Wenn eine respiratorische Insuffizienz auftritt, wird ein Lungenfacharzt eine nichtinvasive Atemunterstützung (z. B. Bilevel Positive Airway Pressure), eine Tracheotomie oder eine vollständige künstliche Beatmung empfehlen.
Baclofen reduziert die Spastik, Chinin oder Phenytoin können Krämpfe lindern. Anticholinergika (z. B. Glycopyrrolat, Amtriptylin, Benztropin, Trihexyphenidyl, Hyoscin-Anwendungen, Atropin) reduzieren den Speichelfluss. Amitriptylin und Fluvoxamin werden bei pseudobulbären Läsionen eingesetzt. Im Spätstadium dieser Erkrankungen können aufgrund der Schmerzen Opioide und Benzodiazepine erforderlich sein. Eine Operation zur Verbesserung des Schluckens bei progressiver Bulbärparalyse ist wenig hilfreich.
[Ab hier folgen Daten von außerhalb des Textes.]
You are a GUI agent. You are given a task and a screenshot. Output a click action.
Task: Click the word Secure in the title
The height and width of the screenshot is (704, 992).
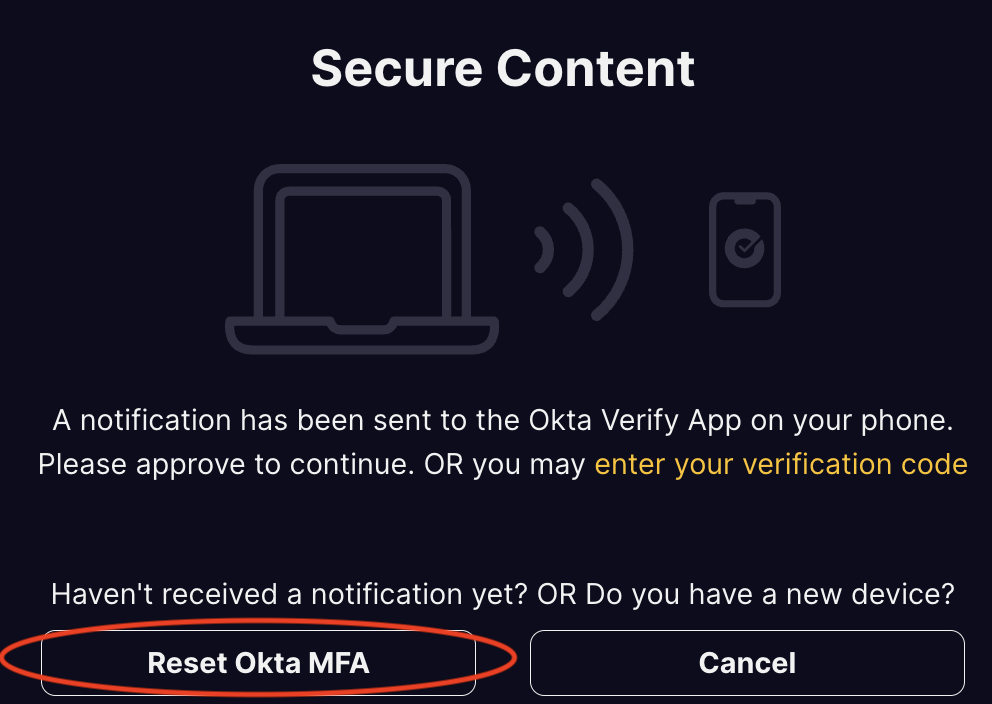click(396, 68)
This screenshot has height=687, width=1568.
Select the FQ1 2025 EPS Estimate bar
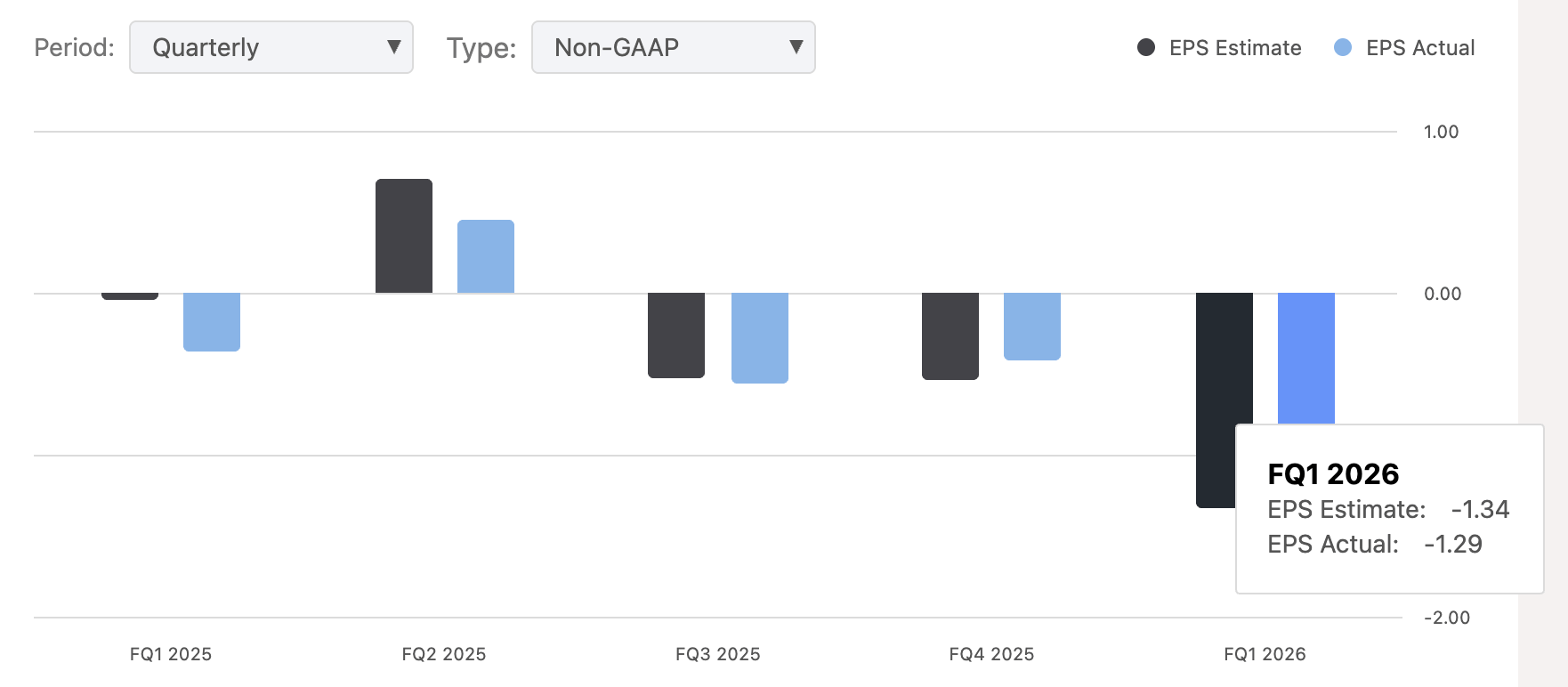[x=130, y=295]

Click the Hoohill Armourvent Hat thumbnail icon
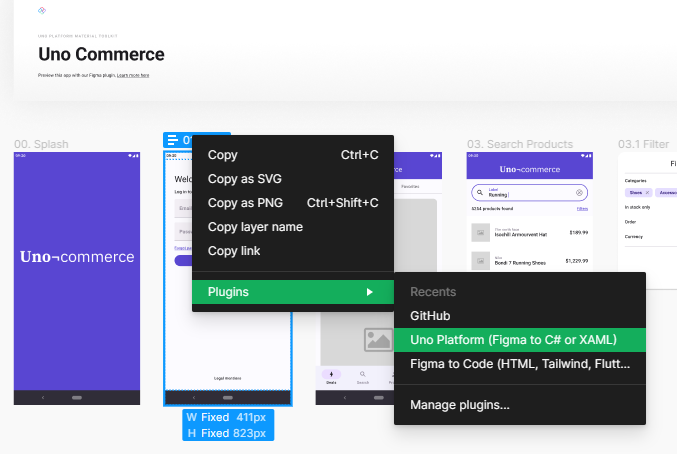tap(481, 232)
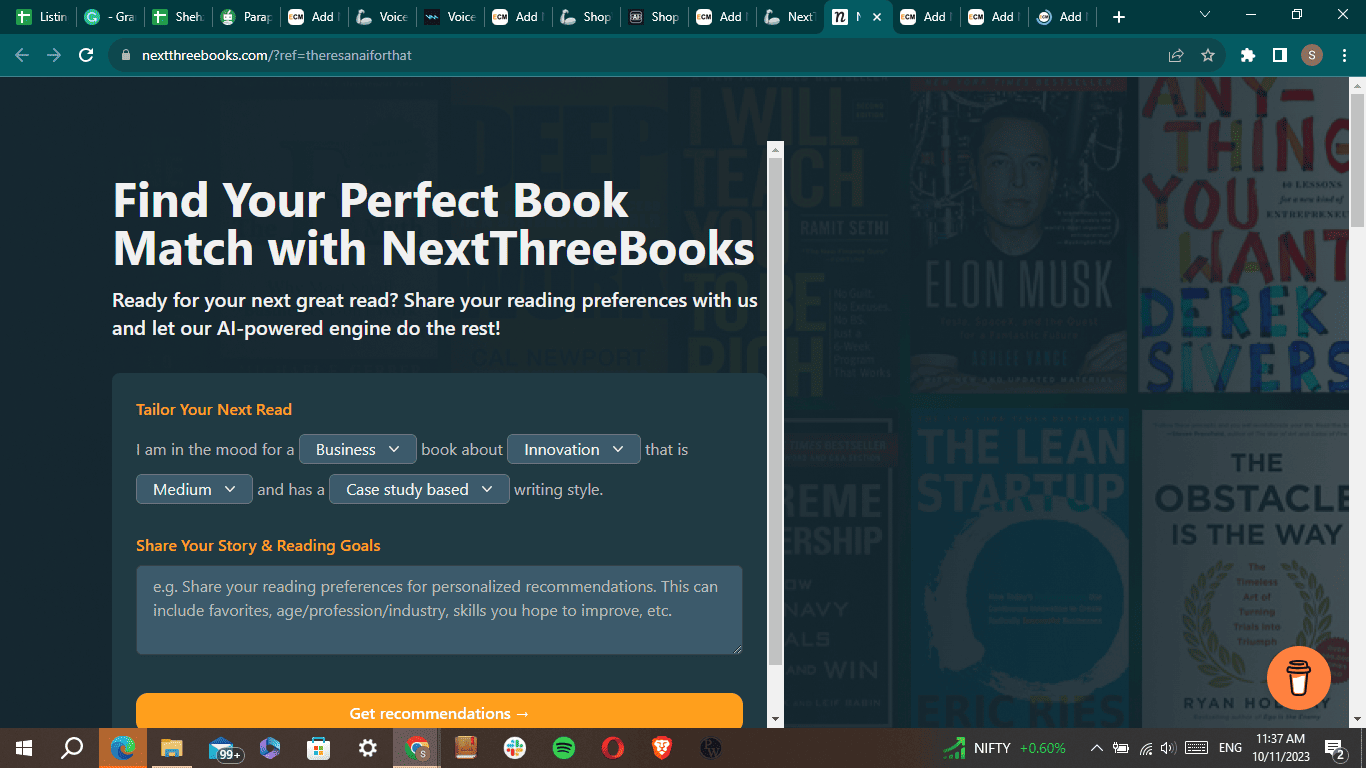This screenshot has height=768, width=1366.
Task: Click the Share page icon in the toolbar
Action: [x=1173, y=56]
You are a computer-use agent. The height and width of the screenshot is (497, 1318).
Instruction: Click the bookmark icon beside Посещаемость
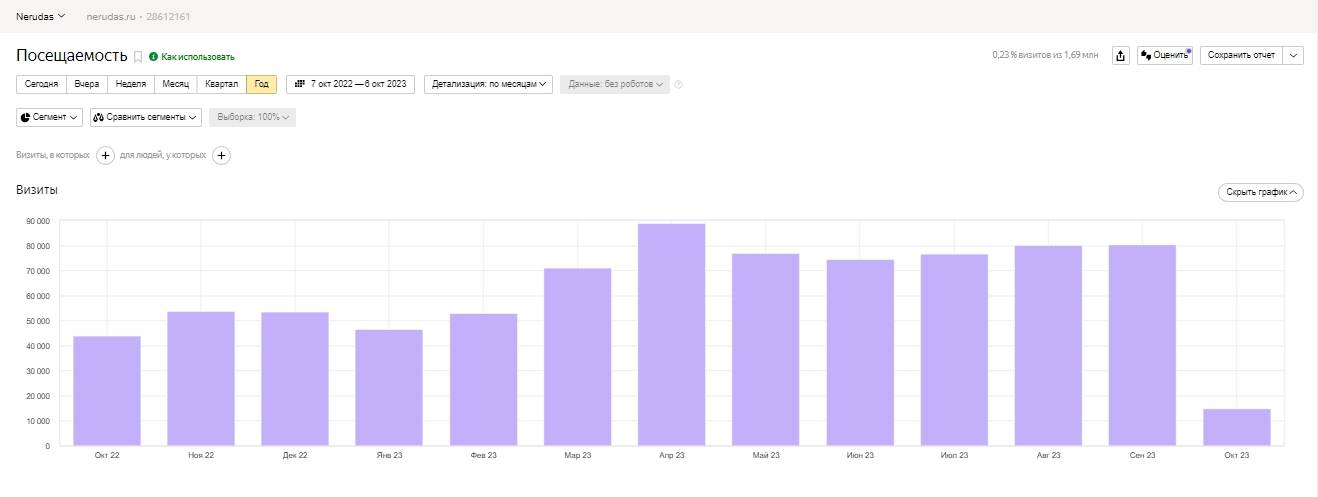pos(138,57)
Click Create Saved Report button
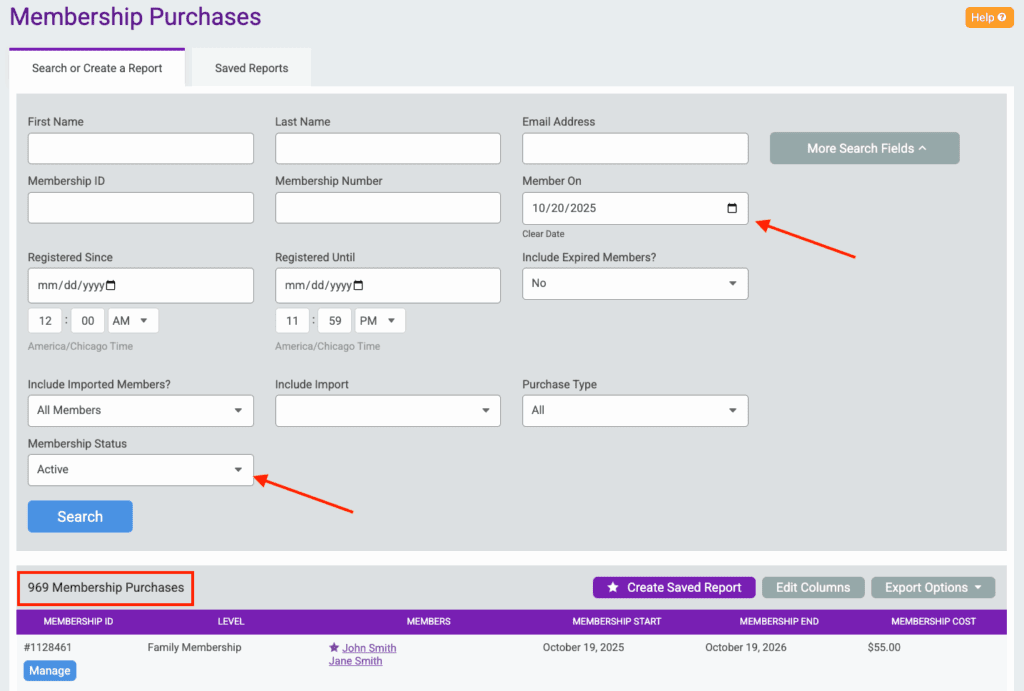The height and width of the screenshot is (691, 1024). (673, 587)
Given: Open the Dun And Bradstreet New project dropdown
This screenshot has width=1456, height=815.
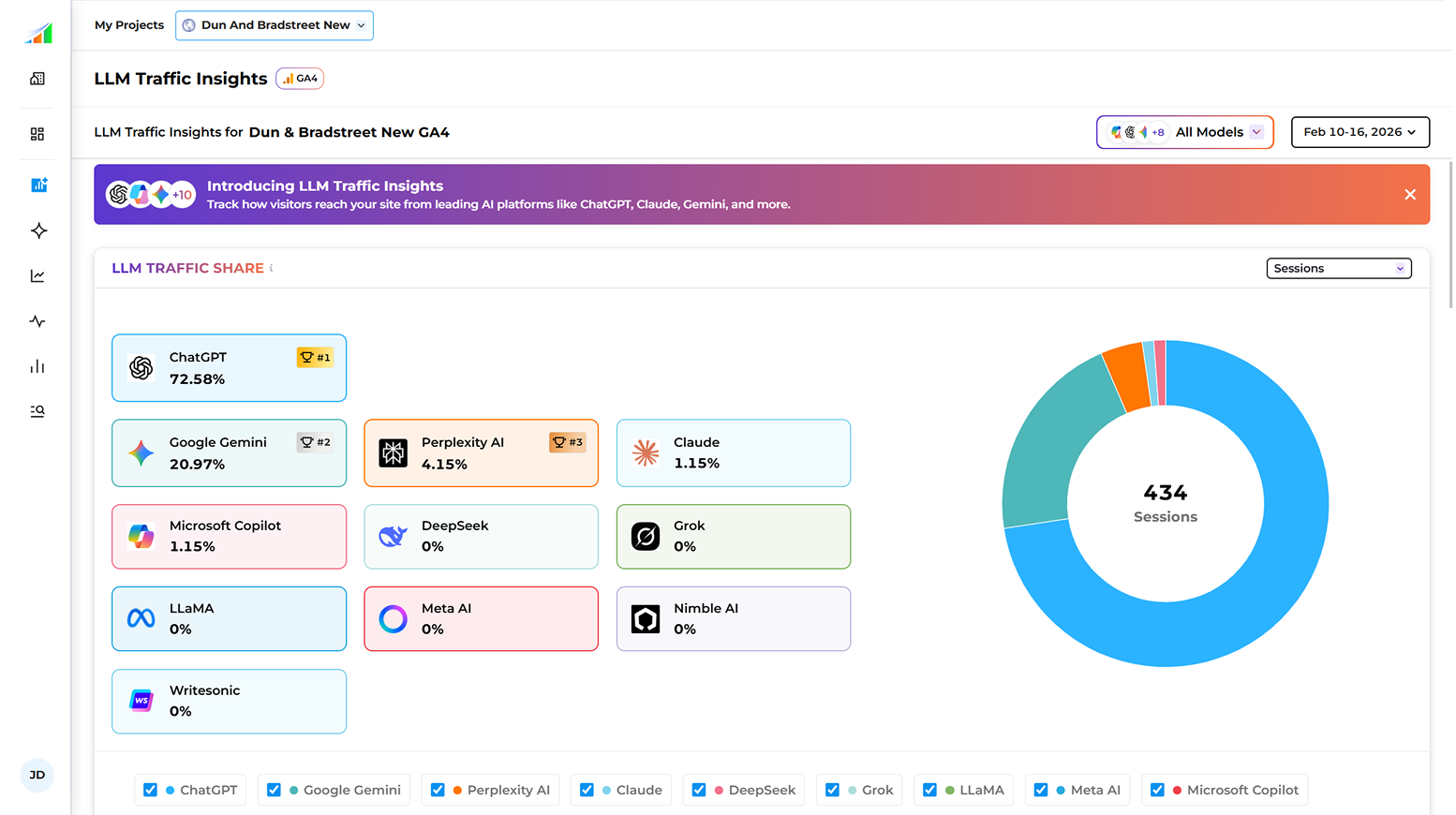Looking at the screenshot, I should 275,25.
Um das angemessene Ausmaß der Intervention zu bestimmen, sollte der behandelnde Arzt frühzeitig im Verlauf der Motoneuron-Erkrankung offene Gespräche mit dem Patienten, seinen Angehörigen und Betreuern führen. Diese Entscheidungen sollten regelmäßig überprüft und bestätigt werden.